Os saques começaram na segunda-feira, depois da ocupação da segunda maior cidade iraquiana pelas forças britânicas, o que ocorreu na noite de domingo.
De acordo com relatos de moradores e dos próprios soldados britânicos, centenas de pessoas estão entrando em hospitais, escolas, bancos e hotéis e retirando tudo o que podem.
Geladeiras, ventiladores de teto, lâmpadas e travesseiros estão sendo levados em carrinhos de supermercado pela cidade, e até um piano foi visto sendo retirado de um hotel da cidade.
Reclamações
Segundo jornalistas em Basra, os moradores da cidade já estão reclamando dos recém-instalados soldados britânicos uma solução para o problema dos saqueadores.
As autoridades britânicas que estão no local dizem que não podem controlar o caos e que a função delas não é de polícia.

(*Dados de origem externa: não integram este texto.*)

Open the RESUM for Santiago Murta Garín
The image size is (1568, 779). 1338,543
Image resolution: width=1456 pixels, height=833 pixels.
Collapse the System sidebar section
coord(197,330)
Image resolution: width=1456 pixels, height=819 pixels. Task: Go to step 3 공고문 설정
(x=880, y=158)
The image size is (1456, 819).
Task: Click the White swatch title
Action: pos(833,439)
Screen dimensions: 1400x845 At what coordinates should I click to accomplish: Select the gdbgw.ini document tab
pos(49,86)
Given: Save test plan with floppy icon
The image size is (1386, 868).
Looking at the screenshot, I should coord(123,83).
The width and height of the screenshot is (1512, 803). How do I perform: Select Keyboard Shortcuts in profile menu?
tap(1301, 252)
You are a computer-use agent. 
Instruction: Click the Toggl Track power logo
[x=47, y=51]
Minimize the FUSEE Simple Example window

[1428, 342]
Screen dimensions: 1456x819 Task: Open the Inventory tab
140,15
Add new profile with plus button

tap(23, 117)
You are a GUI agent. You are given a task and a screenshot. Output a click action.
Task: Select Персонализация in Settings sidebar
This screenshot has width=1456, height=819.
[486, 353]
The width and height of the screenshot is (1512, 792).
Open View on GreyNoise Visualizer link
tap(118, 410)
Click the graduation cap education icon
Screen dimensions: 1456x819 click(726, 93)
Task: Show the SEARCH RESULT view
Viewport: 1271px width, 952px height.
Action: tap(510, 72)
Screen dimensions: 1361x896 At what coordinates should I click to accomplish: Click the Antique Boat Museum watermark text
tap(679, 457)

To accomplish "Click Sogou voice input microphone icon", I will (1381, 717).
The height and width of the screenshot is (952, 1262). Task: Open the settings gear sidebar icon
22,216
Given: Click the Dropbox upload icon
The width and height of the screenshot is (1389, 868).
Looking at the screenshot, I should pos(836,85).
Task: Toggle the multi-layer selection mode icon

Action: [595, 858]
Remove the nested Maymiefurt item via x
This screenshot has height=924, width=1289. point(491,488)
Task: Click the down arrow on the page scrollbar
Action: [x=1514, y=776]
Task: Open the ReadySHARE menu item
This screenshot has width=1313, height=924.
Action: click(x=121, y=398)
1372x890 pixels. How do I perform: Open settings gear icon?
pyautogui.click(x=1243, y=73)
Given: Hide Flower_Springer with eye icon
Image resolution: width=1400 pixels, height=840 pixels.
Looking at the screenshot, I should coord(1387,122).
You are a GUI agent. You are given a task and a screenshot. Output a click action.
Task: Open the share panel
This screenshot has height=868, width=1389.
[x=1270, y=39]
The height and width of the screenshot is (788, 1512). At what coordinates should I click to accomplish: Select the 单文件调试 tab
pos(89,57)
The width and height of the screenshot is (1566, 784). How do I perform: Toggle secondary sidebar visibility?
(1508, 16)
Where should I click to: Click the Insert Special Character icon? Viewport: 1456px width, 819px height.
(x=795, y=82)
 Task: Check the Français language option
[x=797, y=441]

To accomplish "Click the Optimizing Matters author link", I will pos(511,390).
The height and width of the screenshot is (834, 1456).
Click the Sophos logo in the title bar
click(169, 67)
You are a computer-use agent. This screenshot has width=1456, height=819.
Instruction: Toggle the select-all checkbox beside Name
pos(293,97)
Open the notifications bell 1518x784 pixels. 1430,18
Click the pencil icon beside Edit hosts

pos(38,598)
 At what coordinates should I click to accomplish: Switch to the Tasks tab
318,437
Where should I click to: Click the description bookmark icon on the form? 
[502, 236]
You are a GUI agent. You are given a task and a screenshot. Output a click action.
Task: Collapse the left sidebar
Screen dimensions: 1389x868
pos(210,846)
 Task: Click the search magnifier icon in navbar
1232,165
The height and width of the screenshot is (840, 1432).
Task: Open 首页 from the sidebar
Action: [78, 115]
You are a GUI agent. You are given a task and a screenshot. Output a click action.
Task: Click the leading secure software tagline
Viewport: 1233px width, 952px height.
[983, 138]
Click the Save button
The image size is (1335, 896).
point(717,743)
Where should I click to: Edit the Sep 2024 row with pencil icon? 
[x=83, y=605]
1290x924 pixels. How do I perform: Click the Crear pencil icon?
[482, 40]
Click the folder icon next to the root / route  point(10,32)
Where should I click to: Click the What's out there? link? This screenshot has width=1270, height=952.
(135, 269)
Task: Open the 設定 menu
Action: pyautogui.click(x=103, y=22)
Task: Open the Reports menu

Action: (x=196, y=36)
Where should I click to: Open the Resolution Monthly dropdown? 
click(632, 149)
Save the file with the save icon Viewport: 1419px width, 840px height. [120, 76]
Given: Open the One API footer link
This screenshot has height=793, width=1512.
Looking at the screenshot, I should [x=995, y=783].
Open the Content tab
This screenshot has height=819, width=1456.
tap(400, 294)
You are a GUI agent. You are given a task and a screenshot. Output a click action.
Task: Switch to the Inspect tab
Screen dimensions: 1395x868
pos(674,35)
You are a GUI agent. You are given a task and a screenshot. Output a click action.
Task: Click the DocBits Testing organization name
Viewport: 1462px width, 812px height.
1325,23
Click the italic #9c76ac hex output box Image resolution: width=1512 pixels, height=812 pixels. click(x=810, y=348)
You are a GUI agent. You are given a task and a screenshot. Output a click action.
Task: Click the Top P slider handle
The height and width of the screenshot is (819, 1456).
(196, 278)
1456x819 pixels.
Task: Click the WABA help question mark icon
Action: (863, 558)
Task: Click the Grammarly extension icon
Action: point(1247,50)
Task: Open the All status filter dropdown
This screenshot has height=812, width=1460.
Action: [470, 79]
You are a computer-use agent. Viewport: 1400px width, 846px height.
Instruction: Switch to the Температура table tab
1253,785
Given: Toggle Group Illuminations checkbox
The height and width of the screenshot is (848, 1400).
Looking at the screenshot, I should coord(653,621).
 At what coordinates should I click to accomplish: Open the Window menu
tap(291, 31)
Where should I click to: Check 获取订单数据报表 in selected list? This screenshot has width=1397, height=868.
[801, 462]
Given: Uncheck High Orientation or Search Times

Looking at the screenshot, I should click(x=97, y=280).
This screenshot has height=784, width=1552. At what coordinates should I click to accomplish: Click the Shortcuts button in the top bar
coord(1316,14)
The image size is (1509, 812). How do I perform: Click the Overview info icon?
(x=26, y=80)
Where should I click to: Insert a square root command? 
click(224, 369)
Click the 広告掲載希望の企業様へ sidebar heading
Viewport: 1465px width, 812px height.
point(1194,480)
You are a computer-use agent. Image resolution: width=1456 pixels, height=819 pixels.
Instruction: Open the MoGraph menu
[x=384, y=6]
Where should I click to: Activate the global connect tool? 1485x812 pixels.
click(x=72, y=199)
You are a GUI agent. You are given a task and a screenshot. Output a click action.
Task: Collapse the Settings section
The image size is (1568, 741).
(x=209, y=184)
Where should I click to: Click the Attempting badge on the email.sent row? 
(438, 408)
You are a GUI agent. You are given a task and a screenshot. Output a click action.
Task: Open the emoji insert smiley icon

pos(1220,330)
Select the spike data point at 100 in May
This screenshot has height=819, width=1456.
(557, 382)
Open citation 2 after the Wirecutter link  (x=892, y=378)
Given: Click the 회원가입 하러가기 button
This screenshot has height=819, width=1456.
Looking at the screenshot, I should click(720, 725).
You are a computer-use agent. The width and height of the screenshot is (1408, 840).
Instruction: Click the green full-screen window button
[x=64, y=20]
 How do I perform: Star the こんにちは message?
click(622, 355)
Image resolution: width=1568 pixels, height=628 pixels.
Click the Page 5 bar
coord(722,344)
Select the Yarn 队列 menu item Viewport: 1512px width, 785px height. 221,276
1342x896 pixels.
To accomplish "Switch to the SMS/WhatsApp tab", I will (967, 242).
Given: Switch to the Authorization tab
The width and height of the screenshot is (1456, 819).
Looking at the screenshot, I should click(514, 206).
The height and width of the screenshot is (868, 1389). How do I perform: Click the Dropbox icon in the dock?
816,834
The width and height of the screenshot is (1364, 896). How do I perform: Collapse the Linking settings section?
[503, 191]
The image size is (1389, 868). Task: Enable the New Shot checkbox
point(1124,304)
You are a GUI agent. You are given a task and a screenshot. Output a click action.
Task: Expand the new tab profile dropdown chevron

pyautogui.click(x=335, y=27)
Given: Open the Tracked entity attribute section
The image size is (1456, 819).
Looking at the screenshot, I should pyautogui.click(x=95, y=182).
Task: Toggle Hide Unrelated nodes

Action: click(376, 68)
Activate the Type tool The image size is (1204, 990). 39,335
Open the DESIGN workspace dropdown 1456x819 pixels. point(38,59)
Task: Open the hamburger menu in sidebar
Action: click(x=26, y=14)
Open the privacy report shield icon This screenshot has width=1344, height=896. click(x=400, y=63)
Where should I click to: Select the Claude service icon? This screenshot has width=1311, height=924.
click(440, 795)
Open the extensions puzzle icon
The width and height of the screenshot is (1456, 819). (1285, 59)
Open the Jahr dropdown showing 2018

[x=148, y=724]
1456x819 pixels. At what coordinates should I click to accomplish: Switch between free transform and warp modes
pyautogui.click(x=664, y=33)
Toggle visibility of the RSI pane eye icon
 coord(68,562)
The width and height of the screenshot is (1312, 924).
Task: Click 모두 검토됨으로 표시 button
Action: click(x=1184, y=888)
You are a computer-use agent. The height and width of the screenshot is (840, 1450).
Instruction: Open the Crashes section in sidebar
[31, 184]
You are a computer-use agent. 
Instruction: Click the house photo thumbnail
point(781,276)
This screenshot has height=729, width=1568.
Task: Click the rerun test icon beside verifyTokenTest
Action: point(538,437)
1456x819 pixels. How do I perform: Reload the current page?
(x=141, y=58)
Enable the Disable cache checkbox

De acordo com o major-general Peter Wall, comandante das forças britânicas no Catar, “não dá para prever como as pessoas reagem depois de serem libertadas de 20 anos de repressão”. O comandante disse esperar que as coisas “se acomodem” nos próximos dias.
Os britânicos prometem tratar do assunto depois que assegurem a cidade da possibilidade de ataques de forças leais a Saddam Hussein.
As forças britânicas já indicaram um xeque da região para liderar a formação de uma autoridade civil depois da guerra. O nome do xeque não foi divulgado.
Os britânicos querem estabelecer em Basra a primeira administração já controlada pelos iraquianos e tentar mobilizar o que sobrou da força policial na cidade o mais rápido possível para lidar com o problema dos saques.